Sleeve Gastrectomy (SG)

In this operation the reservoir capacity of the stomach is greatly reduced by resecting (surgically removing) the greater curve aspect of the stomach. This is achieved by first inserting a 32-36Fr bougie (cylinder) via the mouth, through the oesophagus, into the stomach and through the pylorus with the bougie tight against the lesser curve. Then, the stapling device is placed along the left side of the bougie and fired serially from the distal (lower) end of the stomach to the upper end immediately to the left of the oesophago-gastric junction. This converts the large bag-like stomach into a narrow, banana-shaped tube between the oesophagus and duodenum. This operation is not as simple as the lapband, but is a much simpler operation than the gastric bypass or malabsorptive operations. However there is a long staple line that carries the risks of leakage and bleeding. The continuity of the GIT is not interrupted, so there should not be any risk of any nutritional deficiencies except, possibly, Vitamin B12 which has to bind to a co-factor called intrinsic factor, secreted by the gastric fundus, which is removed in this operation.

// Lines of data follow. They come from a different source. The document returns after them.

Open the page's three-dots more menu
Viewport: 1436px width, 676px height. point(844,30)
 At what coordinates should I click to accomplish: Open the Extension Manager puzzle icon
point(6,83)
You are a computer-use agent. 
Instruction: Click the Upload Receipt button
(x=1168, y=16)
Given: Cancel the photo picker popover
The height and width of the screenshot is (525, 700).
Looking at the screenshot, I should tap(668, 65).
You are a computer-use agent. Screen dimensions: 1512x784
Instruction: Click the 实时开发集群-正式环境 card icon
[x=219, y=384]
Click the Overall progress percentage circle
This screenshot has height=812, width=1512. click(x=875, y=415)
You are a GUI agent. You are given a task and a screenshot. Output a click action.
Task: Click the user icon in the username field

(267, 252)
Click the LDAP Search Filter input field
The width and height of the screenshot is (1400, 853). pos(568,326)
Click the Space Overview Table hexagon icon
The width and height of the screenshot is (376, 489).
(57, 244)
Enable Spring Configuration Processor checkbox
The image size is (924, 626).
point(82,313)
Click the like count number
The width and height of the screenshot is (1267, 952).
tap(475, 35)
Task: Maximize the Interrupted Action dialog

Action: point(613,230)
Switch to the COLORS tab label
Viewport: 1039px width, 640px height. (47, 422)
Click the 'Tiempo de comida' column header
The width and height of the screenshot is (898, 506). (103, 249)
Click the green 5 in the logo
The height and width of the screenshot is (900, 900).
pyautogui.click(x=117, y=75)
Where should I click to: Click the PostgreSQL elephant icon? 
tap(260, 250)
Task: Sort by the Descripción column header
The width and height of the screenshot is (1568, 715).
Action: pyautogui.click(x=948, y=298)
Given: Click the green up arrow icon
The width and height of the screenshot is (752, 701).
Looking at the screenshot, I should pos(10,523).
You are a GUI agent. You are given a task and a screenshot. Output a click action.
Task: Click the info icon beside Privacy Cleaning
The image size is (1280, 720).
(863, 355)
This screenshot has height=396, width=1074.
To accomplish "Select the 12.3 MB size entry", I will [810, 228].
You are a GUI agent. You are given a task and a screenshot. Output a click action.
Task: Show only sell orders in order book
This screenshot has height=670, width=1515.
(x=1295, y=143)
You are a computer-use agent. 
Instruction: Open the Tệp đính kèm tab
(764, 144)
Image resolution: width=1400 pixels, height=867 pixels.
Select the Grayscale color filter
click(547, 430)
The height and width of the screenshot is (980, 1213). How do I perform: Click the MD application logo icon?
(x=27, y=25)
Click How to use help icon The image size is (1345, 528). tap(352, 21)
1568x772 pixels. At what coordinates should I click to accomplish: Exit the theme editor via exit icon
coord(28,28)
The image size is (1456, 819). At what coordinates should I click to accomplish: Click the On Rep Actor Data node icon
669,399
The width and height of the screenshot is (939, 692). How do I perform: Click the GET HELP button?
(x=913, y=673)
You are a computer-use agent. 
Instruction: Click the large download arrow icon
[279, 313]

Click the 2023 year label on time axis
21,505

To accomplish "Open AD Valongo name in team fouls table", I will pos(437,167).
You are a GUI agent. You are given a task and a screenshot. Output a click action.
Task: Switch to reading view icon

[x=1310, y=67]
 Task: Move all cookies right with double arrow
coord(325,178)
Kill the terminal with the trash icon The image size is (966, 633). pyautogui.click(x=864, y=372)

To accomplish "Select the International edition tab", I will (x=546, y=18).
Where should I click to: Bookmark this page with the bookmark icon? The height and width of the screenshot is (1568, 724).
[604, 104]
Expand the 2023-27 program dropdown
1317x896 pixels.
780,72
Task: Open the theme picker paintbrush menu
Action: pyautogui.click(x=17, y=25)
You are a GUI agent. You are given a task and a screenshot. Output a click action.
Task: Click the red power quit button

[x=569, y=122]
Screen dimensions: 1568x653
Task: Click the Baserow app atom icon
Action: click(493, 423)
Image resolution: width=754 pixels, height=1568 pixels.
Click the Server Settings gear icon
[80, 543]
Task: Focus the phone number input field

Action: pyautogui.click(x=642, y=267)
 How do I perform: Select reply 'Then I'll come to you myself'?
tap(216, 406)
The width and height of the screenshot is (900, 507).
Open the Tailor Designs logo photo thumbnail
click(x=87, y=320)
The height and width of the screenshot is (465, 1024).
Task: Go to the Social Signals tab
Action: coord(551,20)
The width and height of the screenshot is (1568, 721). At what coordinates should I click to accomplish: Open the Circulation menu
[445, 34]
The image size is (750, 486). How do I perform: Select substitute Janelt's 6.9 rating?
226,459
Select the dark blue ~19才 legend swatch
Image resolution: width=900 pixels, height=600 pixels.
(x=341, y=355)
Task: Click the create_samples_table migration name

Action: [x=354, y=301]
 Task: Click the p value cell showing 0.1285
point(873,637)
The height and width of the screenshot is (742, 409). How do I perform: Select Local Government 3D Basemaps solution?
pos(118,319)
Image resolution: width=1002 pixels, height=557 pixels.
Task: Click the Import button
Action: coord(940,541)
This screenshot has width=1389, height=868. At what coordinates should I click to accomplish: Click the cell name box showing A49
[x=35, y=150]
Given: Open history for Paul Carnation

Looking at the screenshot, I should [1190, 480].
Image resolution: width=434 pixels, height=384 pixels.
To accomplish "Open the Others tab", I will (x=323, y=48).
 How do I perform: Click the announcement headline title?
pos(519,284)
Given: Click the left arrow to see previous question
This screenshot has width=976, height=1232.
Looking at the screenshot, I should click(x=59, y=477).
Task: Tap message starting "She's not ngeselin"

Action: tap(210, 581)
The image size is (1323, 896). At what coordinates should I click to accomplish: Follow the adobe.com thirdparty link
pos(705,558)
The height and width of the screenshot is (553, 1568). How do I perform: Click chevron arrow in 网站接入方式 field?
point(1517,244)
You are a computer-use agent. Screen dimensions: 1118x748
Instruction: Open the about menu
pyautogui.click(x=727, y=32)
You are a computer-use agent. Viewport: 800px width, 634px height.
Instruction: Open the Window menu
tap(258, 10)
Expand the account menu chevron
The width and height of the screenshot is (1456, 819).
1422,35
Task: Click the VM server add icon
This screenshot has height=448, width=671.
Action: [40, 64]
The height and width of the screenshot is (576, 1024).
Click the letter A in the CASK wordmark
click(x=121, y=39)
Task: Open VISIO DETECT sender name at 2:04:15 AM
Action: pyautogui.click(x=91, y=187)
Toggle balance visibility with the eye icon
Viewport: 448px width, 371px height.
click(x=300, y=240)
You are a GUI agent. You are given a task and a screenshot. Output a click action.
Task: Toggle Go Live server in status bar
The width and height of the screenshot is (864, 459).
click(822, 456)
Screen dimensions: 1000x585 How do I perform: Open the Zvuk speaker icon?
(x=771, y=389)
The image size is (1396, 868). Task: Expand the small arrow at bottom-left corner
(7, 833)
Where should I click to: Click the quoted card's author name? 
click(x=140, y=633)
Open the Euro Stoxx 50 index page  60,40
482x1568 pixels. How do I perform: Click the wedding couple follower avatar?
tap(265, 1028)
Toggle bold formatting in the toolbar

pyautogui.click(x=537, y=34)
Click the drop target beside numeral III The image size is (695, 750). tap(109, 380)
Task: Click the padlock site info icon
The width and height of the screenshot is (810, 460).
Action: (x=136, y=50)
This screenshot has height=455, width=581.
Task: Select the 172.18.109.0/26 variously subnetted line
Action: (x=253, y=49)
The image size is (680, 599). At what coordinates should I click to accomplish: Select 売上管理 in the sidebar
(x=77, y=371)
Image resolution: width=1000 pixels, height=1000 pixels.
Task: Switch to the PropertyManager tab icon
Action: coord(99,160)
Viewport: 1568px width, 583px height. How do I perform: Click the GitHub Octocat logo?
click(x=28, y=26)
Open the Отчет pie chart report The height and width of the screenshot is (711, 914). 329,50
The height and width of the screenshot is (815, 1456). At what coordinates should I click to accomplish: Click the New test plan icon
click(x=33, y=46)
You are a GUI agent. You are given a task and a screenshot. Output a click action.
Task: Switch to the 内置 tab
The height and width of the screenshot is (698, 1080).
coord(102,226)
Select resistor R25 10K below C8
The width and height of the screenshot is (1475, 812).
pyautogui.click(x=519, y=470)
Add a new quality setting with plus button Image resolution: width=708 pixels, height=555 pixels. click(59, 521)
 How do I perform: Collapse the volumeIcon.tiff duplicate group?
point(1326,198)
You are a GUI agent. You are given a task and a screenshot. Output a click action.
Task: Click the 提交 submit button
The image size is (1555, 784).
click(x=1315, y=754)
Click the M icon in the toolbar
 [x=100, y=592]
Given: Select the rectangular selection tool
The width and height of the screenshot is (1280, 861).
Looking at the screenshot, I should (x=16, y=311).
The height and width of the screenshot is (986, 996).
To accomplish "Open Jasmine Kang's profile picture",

Advantages and Disadvantages

The Band
The main advantages of the band are the relative simplicity of the surgery and the low risk of early post-op complications. A questionable advantage is its adjustability. In the longer term several problems can develop: being a “foreign body” there is an ever present risk of infection; the band can erode into the stomach or it can migrate, slipping up or down; the cuff can burst; the tubing can disconnect from the port; the port can tip over so that the silicone-rubber roof cannot be penetrated to inject fluid; the port can erode through the skin. The effectiveness as a weight loss operation is considerably less than the gastric bypass and malabsorptive operations. On average, maximum weight loss achieved is about 50% of excess weight, compared to 75-85% with the more complex operations. Furthermore, the weight loss is not sustained as well as the other operations so that after reaching a nadir (lowest point) at about 18 months, there tends to be significant weight regain. There is no predisposition to any nutritional deficiencies, but if the patient has any tendency to gastro-oesophageal reflux, this will be greatly aggravated by placing a band distal to (beneath) an incompetent lower oesophageal sphincter. Furthermore, with an incompetent lower oesophageal sphincter the oesophagus may dilate to replace the reservoir function of the stomach (i.e. to accommodate the backflow of food from the stomach). This may result in unsatisfactory weight loss and possible overflow of food into the lungs, which can result in serious chest problems. Weight loss is said to be more effective with the band in people who tend to be binge-eaters and conversely, less effective in sweet-eaters.

The Sleeve
Compared to the other operations the sleeve is also a relatively simple and quick operation. It can be used as a bariatric operation in its own right or as a first stage operation that can be converted later to a gastric bypass or bilio-pancreatic diversion (BPD). Provided the tube is made narrow-enough, this is a very effective restrictive operation and, by removing the grehlin-producing gastric fundus it also has a significant suppressive effect on appetite. Short-term follow-up studies show that the average reduction of excess weight is about 60%. Because it has only recently been utilized as a bariatric operation in its own right, data on its effectiveness in the longer term is still lacking. Because a large part of the acid-producing stomach has been removed, there is less risk of aggravating reflux oesophagitis.